Dataset excerpts
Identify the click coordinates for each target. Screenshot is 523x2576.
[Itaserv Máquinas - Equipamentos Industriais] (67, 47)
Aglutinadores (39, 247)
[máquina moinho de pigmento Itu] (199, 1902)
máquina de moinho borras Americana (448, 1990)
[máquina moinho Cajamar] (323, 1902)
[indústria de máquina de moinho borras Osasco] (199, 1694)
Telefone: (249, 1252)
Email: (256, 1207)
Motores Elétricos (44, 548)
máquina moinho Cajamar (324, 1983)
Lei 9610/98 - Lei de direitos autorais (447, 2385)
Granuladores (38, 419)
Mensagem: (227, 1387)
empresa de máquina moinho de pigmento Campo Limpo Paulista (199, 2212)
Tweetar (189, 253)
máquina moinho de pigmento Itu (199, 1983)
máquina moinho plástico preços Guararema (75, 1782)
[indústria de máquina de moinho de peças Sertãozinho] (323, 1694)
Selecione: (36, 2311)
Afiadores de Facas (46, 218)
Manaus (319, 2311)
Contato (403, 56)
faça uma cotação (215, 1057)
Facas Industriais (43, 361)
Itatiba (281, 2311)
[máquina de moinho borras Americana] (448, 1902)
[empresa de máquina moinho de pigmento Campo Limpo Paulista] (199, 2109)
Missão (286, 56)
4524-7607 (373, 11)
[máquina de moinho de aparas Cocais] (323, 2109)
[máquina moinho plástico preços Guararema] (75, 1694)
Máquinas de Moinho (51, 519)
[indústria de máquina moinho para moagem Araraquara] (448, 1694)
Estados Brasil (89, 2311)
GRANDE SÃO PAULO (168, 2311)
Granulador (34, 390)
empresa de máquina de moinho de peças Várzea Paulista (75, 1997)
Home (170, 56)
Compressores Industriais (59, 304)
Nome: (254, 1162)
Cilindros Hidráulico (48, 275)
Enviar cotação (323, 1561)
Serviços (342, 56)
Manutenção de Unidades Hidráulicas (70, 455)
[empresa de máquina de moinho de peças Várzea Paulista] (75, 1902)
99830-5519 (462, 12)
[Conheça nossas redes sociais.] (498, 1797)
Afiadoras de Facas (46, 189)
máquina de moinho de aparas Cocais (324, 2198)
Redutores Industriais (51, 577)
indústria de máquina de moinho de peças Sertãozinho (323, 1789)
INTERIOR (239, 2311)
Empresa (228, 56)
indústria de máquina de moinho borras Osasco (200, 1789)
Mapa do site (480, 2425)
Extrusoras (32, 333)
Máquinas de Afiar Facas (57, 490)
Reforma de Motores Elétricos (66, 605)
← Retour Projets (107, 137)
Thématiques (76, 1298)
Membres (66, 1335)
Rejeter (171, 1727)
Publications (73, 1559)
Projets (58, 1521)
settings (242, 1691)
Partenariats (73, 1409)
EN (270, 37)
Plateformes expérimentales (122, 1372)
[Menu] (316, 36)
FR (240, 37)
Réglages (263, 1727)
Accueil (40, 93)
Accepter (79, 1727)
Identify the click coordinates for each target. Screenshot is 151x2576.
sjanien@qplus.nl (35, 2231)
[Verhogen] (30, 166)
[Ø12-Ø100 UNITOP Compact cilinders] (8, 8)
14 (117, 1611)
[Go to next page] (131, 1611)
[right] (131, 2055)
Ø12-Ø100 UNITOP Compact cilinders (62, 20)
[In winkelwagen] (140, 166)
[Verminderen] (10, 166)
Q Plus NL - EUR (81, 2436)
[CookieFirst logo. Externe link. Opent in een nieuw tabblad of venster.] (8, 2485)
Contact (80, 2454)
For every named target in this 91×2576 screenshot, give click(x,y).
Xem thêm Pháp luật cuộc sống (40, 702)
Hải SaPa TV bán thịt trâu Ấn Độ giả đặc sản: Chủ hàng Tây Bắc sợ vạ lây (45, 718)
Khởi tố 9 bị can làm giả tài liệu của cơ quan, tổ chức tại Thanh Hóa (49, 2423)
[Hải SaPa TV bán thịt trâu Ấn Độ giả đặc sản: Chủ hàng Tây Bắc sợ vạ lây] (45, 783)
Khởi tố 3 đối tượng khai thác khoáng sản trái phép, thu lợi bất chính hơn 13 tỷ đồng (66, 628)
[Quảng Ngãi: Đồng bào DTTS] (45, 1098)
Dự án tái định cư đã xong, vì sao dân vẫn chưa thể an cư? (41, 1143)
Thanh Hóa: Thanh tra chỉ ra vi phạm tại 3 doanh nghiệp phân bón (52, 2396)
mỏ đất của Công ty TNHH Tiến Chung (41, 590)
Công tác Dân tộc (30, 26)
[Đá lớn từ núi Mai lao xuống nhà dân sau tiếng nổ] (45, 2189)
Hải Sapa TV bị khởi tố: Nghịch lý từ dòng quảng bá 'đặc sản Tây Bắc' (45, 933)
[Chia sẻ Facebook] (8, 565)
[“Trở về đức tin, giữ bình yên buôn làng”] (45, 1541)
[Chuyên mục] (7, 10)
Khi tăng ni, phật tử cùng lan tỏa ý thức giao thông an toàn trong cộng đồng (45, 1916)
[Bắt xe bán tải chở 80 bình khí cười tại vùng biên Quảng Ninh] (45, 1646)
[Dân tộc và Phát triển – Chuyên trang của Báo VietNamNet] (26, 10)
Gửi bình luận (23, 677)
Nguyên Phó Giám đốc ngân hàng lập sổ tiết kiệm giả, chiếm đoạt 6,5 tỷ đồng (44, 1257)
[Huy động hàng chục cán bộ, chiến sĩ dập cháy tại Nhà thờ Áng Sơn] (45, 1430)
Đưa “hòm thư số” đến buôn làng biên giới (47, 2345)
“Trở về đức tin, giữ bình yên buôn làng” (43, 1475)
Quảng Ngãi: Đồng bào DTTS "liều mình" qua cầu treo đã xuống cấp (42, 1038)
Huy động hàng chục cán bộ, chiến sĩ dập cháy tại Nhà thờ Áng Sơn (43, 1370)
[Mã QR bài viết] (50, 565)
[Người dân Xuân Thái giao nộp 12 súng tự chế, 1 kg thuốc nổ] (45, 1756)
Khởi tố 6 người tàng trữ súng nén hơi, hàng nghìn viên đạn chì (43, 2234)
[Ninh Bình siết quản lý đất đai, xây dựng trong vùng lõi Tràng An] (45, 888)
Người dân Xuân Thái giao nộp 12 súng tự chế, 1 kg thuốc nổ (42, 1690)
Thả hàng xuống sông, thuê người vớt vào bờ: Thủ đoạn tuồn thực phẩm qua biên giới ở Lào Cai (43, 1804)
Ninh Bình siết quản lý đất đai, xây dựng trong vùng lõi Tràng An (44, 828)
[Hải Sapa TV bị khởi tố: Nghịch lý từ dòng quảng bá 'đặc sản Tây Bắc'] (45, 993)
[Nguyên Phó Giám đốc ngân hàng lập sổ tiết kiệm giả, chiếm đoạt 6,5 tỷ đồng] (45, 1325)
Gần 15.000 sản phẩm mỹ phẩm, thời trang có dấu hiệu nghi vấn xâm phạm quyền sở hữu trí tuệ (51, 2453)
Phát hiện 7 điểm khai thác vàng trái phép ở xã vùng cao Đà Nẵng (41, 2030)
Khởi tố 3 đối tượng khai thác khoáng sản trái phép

Task details
Determine how many lines of the listing above include the word "Máquinas", and report that number only.

Task response
3